My paintings begin with a raw and marred surface, leaving evidence of the human hand from which transparent and opaque layers are both added
and erased. Likewise, my sculptural surfaces hold traces of life and begin as individual slabs of wet earth that are imprinted and embedded, inscribed and intuitively described and left vulnerable to dry. My studio process is a constant experiment in the materiality of paint, clay and other substances as a result of palimpsest marks and images synthesizing their interpretive forms. I incorporate wax in order to preserve yet distance the content. The lack of perfect clarity is developed through layering, sanding and scraping. Erasure delays recognition and allows the memory to linger.
I invite the viewer to make a personal reading of my work. After all, to erase is to shift the meaning of the original, just as time alters one’s memory of events. In my paintings I either build up the paint close to the boundary of the unstretched substrate, keeping the image static, closed, and contained, or I trowel paint and other materials off the edge of the support, as if there is no finite parameter, no containment.
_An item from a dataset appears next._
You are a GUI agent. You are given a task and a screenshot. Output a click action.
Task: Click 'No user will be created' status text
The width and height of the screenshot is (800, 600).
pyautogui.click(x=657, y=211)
Similarly, these concepts are employed in my sculptural forms as well. Through layers, erasure, edges, and imprinting I explore and materialize the nature of memory.
Short Bio:
Born in Winston-Salem, N.C., Becky Miller grew up and experienced both the rural and the urban life of the South. Formally educated in the sciences of physiology and kinesiology at Wake Forest University, studio art elective courses began a new path of natural interest and curiosity in painting and sculptural studio practice and processes.
Becky Miller currently resides in the rural city of Pike Road, Alabama as a full time high school art educator and is a candidate for a M.F.A. in Painting at Savannah College of Art and Design in the limited residency program. She has worked as a private artist on commission for fifteen years and is currently represented by Alexander Scott in Charlotte, North Carolina. Her current body of work captures specific personal experiences of the South that are remembered in painted and sculptural form.